- _WHAT YOU ARE ASKED TO DO_: Print the following lines verbatim, all of them, in the same order.

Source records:
::::

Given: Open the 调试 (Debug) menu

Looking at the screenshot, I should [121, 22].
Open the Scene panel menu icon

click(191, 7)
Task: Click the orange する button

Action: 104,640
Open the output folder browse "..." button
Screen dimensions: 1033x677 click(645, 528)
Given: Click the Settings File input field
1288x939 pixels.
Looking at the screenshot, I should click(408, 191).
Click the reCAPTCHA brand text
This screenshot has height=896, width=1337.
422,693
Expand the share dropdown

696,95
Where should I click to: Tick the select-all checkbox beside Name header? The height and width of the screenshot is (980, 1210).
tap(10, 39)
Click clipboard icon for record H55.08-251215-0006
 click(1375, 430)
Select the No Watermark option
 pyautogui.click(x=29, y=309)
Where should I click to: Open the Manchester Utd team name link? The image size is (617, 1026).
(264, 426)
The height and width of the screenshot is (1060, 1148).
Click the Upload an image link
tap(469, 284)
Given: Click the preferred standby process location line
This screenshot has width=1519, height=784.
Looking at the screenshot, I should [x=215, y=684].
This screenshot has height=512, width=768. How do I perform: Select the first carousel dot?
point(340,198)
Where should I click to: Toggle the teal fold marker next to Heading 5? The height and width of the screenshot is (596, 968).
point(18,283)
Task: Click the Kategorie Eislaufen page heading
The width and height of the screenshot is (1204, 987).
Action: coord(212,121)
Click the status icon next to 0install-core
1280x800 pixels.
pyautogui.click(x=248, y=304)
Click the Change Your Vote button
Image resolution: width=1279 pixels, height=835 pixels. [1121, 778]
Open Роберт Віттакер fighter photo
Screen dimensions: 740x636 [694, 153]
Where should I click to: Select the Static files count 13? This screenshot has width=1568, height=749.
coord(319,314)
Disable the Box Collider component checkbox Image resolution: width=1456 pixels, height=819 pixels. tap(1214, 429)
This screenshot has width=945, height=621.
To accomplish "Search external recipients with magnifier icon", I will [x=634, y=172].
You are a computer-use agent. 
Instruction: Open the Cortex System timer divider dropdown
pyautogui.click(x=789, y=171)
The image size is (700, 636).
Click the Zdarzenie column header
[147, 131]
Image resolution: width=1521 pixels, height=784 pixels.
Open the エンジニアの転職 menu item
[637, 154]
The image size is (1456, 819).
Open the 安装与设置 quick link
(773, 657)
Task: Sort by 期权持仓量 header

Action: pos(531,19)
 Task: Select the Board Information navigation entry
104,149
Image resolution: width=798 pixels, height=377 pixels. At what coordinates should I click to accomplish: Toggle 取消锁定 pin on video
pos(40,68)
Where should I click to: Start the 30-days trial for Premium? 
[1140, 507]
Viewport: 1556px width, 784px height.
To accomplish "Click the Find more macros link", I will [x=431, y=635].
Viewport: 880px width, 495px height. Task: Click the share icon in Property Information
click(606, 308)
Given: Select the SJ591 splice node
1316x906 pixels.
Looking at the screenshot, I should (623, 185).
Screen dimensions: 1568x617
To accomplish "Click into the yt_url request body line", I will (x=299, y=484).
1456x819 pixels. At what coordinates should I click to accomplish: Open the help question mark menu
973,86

::::

- _RESPONSE TO THE EXERCISE_:
Given: Open the 调试 (Debug) menu

Looking at the screenshot, I should [121, 22].
Open the Scene panel menu icon

click(191, 7)
Task: Click the orange する button

Action: 104,640
Open the output folder browse "..." button
Screen dimensions: 1033x677 click(645, 528)
Given: Click the Settings File input field
1288x939 pixels.
Looking at the screenshot, I should click(408, 191).
Click the reCAPTCHA brand text
This screenshot has height=896, width=1337.
422,693
Expand the share dropdown

696,95
Where should I click to: Tick the select-all checkbox beside Name header? The height and width of the screenshot is (980, 1210).
tap(10, 39)
Click clipboard icon for record H55.08-251215-0006
 click(1375, 430)
Select the No Watermark option
 pyautogui.click(x=29, y=309)
Where should I click to: Open the Manchester Utd team name link? The image size is (617, 1026).
(264, 426)
The height and width of the screenshot is (1060, 1148).
Click the Upload an image link
tap(469, 284)
Given: Click the preferred standby process location line
This screenshot has width=1519, height=784.
Looking at the screenshot, I should [x=215, y=684].
This screenshot has height=512, width=768. How do I perform: Select the first carousel dot?
point(340,198)
Where should I click to: Toggle the teal fold marker next to Heading 5? The height and width of the screenshot is (596, 968).
point(18,283)
Task: Click the Kategorie Eislaufen page heading
The width and height of the screenshot is (1204, 987).
Action: coord(212,121)
Click the status icon next to 0install-core
1280x800 pixels.
pyautogui.click(x=248, y=304)
Click the Change Your Vote button
Image resolution: width=1279 pixels, height=835 pixels. [1121, 778]
Open Роберт Віттакер fighter photo
Screen dimensions: 740x636 [694, 153]
Where should I click to: Select the Static files count 13? This screenshot has width=1568, height=749.
coord(319,314)
Disable the Box Collider component checkbox Image resolution: width=1456 pixels, height=819 pixels. tap(1214, 429)
This screenshot has width=945, height=621.
To accomplish "Search external recipients with magnifier icon", I will [x=634, y=172].
You are a computer-use agent. 
Instruction: Open the Cortex System timer divider dropdown
pyautogui.click(x=789, y=171)
The image size is (700, 636).
Click the Zdarzenie column header
[147, 131]
Image resolution: width=1521 pixels, height=784 pixels.
Open the エンジニアの転職 menu item
[637, 154]
The image size is (1456, 819).
Open the 安装与设置 quick link
(773, 657)
Task: Sort by 期权持仓量 header

Action: pos(531,19)
 Task: Select the Board Information navigation entry
104,149
Image resolution: width=798 pixels, height=377 pixels. At what coordinates should I click to accomplish: Toggle 取消锁定 pin on video
pos(40,68)
Where should I click to: Start the 30-days trial for Premium? 
[1140, 507]
Viewport: 1556px width, 784px height.
To accomplish "Click the Find more macros link", I will [x=431, y=635].
Viewport: 880px width, 495px height. Task: Click the share icon in Property Information
click(606, 308)
Given: Select the SJ591 splice node
1316x906 pixels.
Looking at the screenshot, I should (623, 185).
Screen dimensions: 1568x617
To accomplish "Click into the yt_url request body line", I will (x=299, y=484).
1456x819 pixels. At what coordinates should I click to accomplish: Open the help question mark menu
973,86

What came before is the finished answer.